In the answer, each entry below appears exactly as given, and no picture appears at all.

* **Stored data**:
##############################

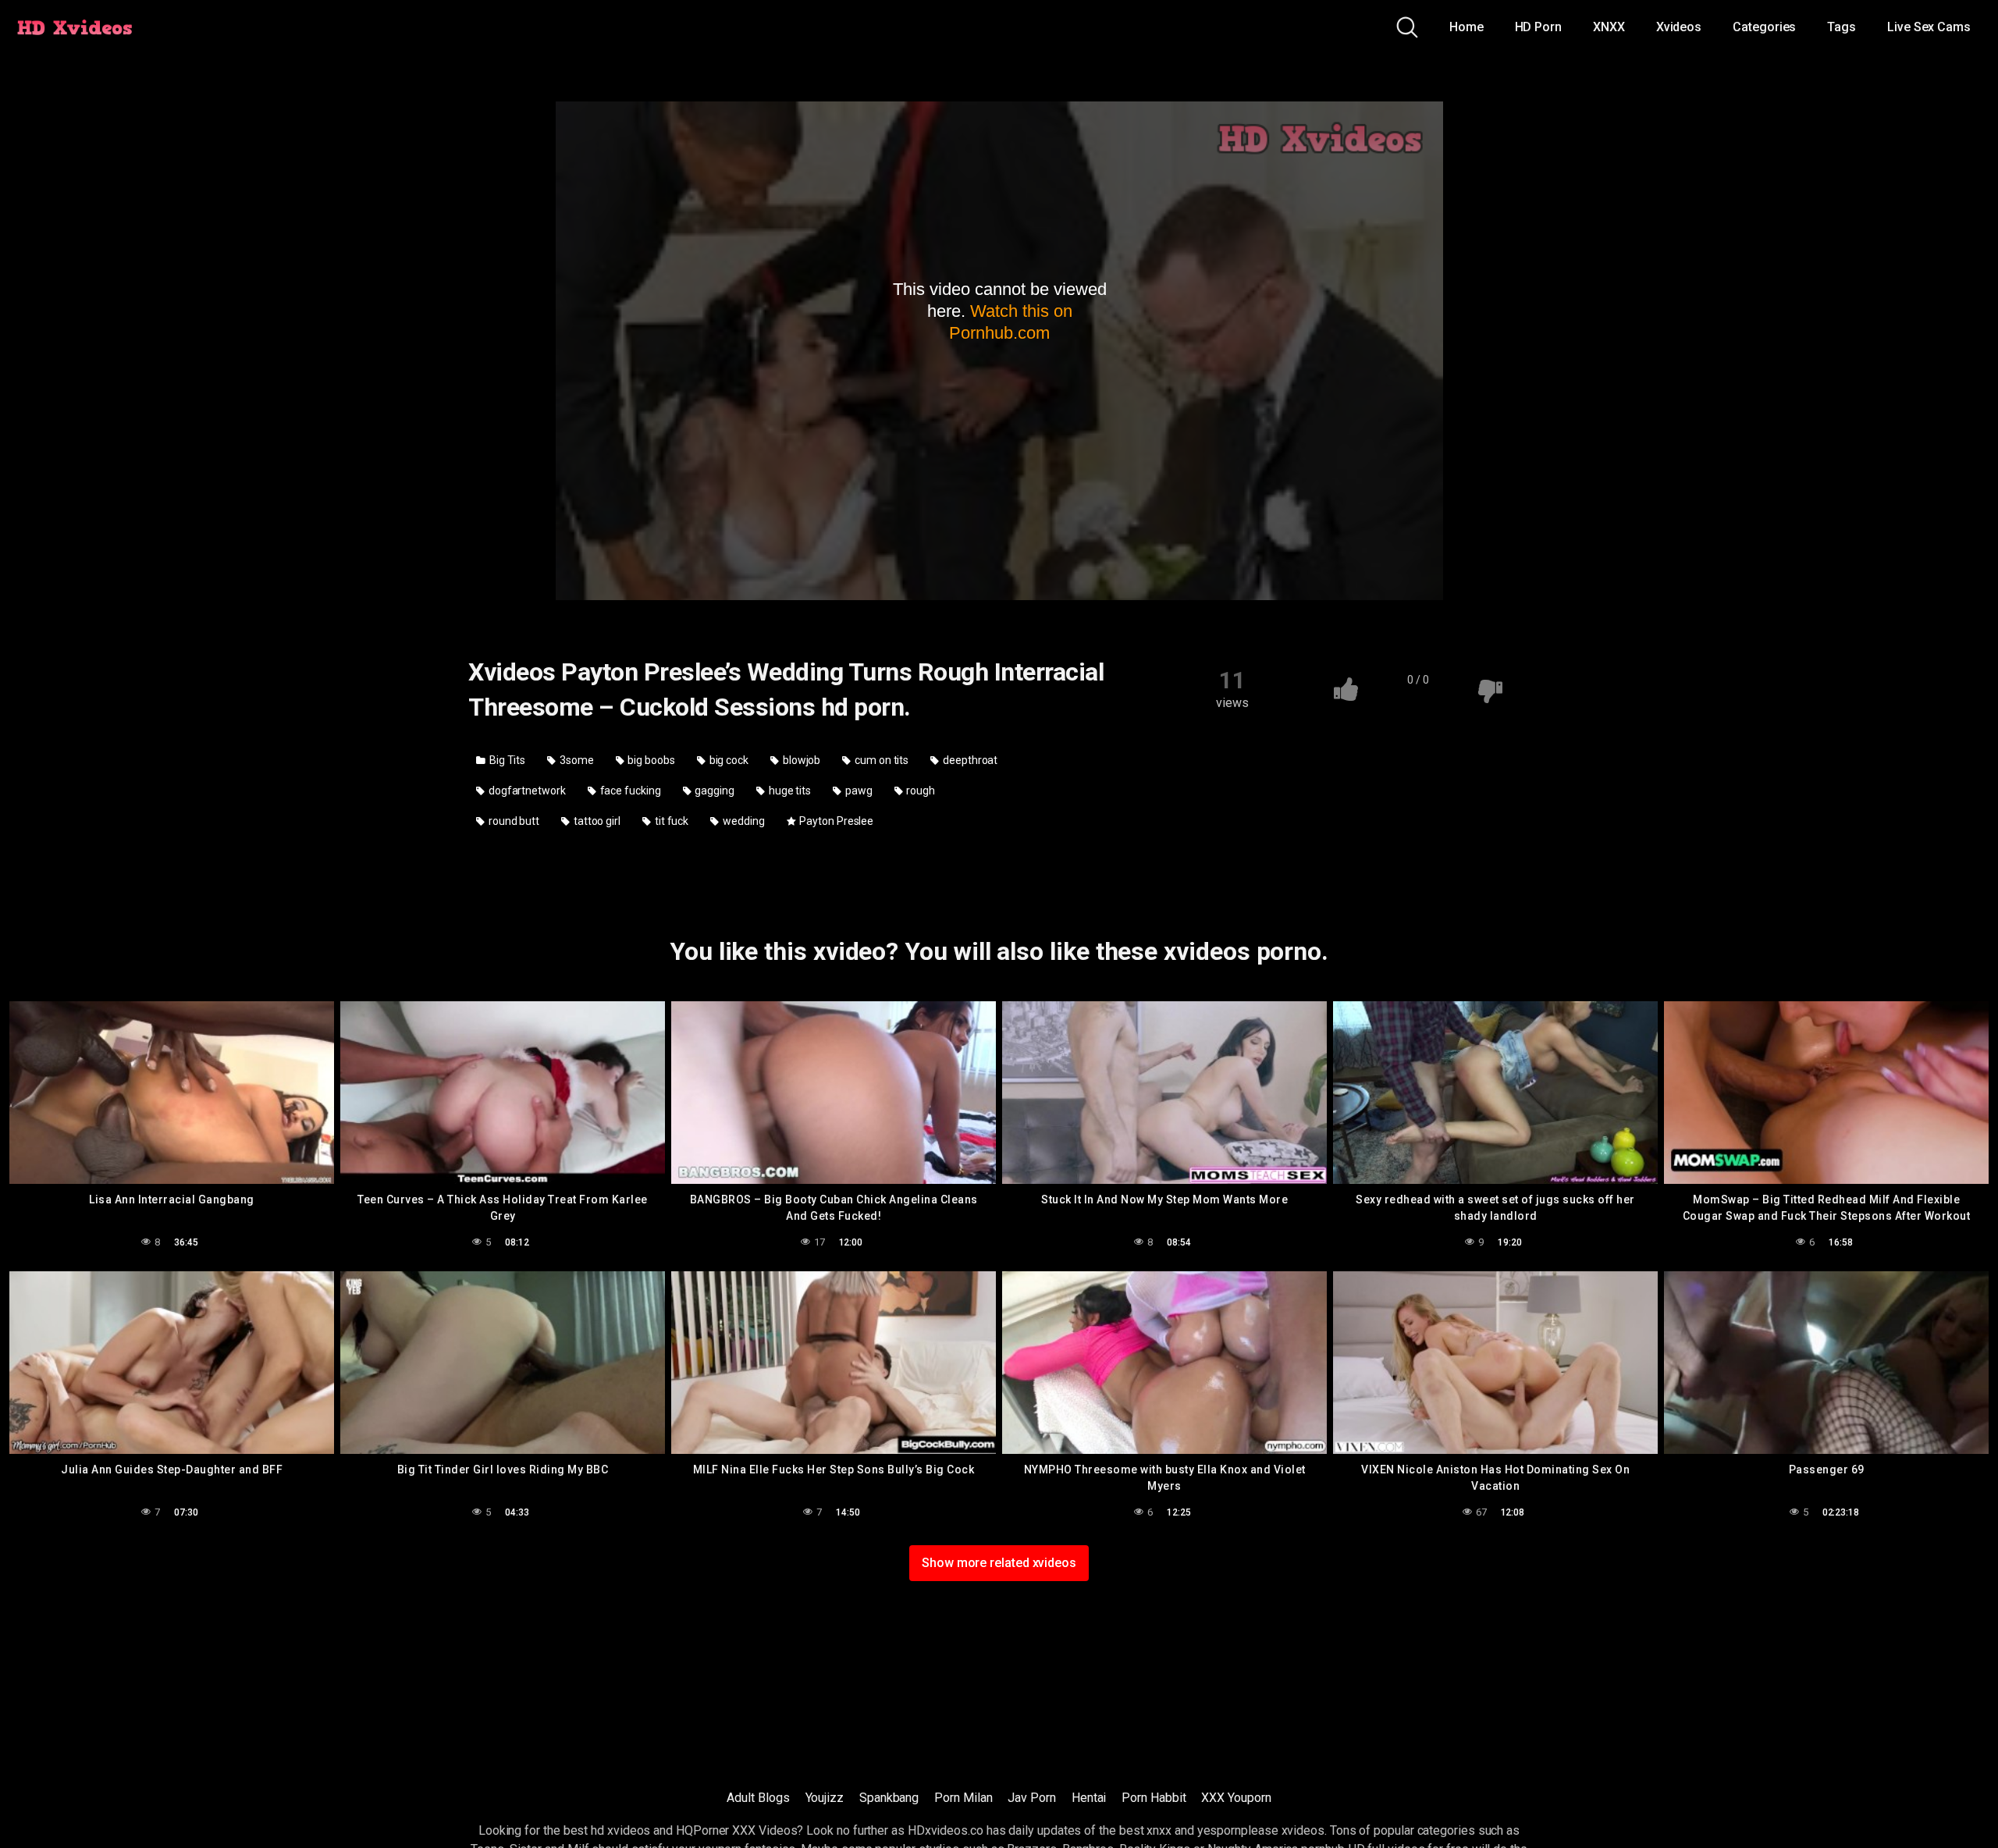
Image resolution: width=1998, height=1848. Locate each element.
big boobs (650, 760)
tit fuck (670, 821)
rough (920, 790)
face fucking (629, 790)
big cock (727, 760)
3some (575, 760)
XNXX (1609, 27)
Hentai (1089, 1797)
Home (1466, 27)
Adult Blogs (758, 1797)
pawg (858, 790)
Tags (1841, 27)
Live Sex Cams (1929, 27)
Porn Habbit (1154, 1797)
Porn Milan (963, 1797)
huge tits (788, 790)
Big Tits (506, 760)
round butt (512, 821)
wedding (742, 821)
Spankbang (889, 1797)
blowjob (800, 760)
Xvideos (1678, 27)
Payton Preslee (835, 821)
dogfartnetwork (526, 790)
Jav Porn (1031, 1797)
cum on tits (880, 760)
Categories (1764, 27)
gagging (713, 790)
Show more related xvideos (999, 1562)
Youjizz (824, 1797)
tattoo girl (595, 821)
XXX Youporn (1236, 1797)
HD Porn (1538, 27)
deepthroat (968, 760)
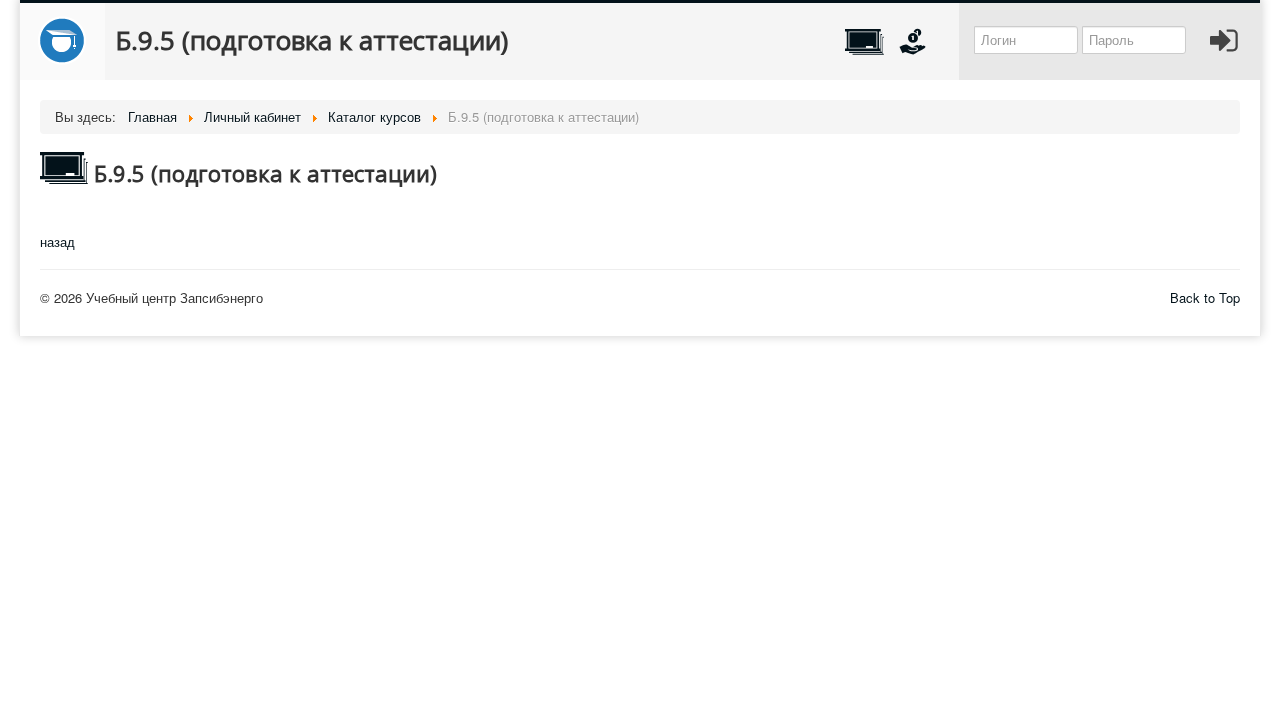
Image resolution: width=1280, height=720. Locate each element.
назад (57, 241)
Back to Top (1205, 297)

##############################

* **Exercise answer**:
Image resolution: width=1998, height=1848. Locate each element.
big boobs (650, 760)
tit fuck (670, 821)
rough (920, 790)
face fucking (629, 790)
big cock (727, 760)
3some (575, 760)
XNXX (1609, 27)
Hentai (1089, 1797)
Home (1466, 27)
Adult Blogs (758, 1797)
pawg (858, 790)
Tags (1841, 27)
Live Sex Cams (1929, 27)
Porn Habbit (1154, 1797)
Porn Milan (963, 1797)
huge tits (788, 790)
Big Tits (506, 760)
round butt (512, 821)
wedding (742, 821)
Spankbang (889, 1797)
blowjob (800, 760)
Xvideos (1678, 27)
Payton Preslee (835, 821)
dogfartnetwork (526, 790)
Jav Porn (1031, 1797)
cum on tits (880, 760)
Categories (1764, 27)
gagging (713, 790)
Show more related xvideos (999, 1562)
Youjizz (824, 1797)
tattoo girl (595, 821)
XXX Youporn (1236, 1797)
HD Porn (1538, 27)
deepthroat (968, 760)
Image resolution: width=1280, height=720. Locate each element.
назад (57, 241)
Back to Top (1205, 297)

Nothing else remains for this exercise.